2. Whether, on the facts and circumstances of the case, the Hon'ble Tribunal was correct in holding that there was no defect in the notice issued by the Wealth-tax Officer under Section 18(2) ?
3. Whether, on the facts and circumstances of the case, the Tribunal was justified in holding that penalty could be imposed for default under Section 14(1) of the Wealth-tax Act although proceedings were started under Section 18(2) only ?
4. Whether, on the facts and circumstances of the case, the Tribunal was justified in imposing the penalty without affording an opportunity of being heard in spite of a specific request ?"
(2.) THE assessee is an individual. THE assessment year concerned is 1971-72. THE return was due on or before June 30, 1971. It was actually filed on February 28, 1973. For this delay in filing the return, proceedings were initiated under Section 18(1)(a) of the Wealth-tax Act for levy of penalty.
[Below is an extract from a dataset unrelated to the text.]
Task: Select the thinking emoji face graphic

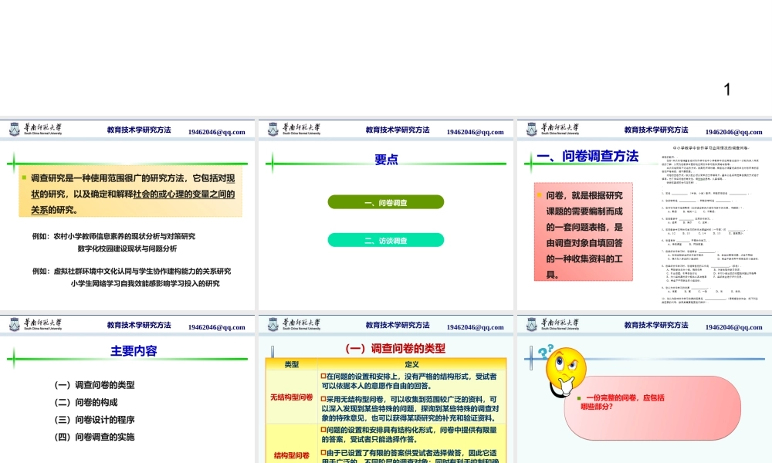Action: point(566,370)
THE assessee submitted his explanation after considering which the Wealth-tax Officer levied the penalty.
The assessee preferred an appeal. The appeal was allowed by the Appellate Assistant Commissioner. He held that there was reasonable cause for the assessee in not filing the return in time. The Department carried the matter in appeal to the Tribunal. The Tribunal reversed the judgment of the Appellate Assistant Commissioner and held that there was unexplained delay commencing from the inception of the year 1972 and that accordingly, the penalty proceedings were not illegal. Thereupon, the present reference is obtained.
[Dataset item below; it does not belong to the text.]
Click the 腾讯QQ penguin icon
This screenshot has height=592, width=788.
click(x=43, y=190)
The contention of the assessee is that the proceedings under Section 18(2) were invalid inasmuch as there was a valid explanation for the delay. It is pointed out that the assessee was a partner in a firm, that there were disputes between the partners with respect to the dissolution of the firm and settlement of accounts which remained unresolved for a long time. It is in those circumstances that the assessee said that he could not file his return in time. But the Tribunal found as a fact that the accounts of the firm were settled before the end of 1971 and there was no reason why the assessee could not file the return by the end of that year. It also pointed out that another partner of the same firm has filed the return at the end of 1971. This is a finding of fact and we see no reason to disturb or doubt the correctness of the said finding. We may mention that the firm was dissolved on August 31, 1966, and that its accounts were settled towards the end of year 1971. The return in this case was filed only in February, 1973. The delay of fourteen months has remained unexplained. Question No. 1 is, accordingly, answered in the affirmative, i.e., in favour of the Revenue and against the assessee.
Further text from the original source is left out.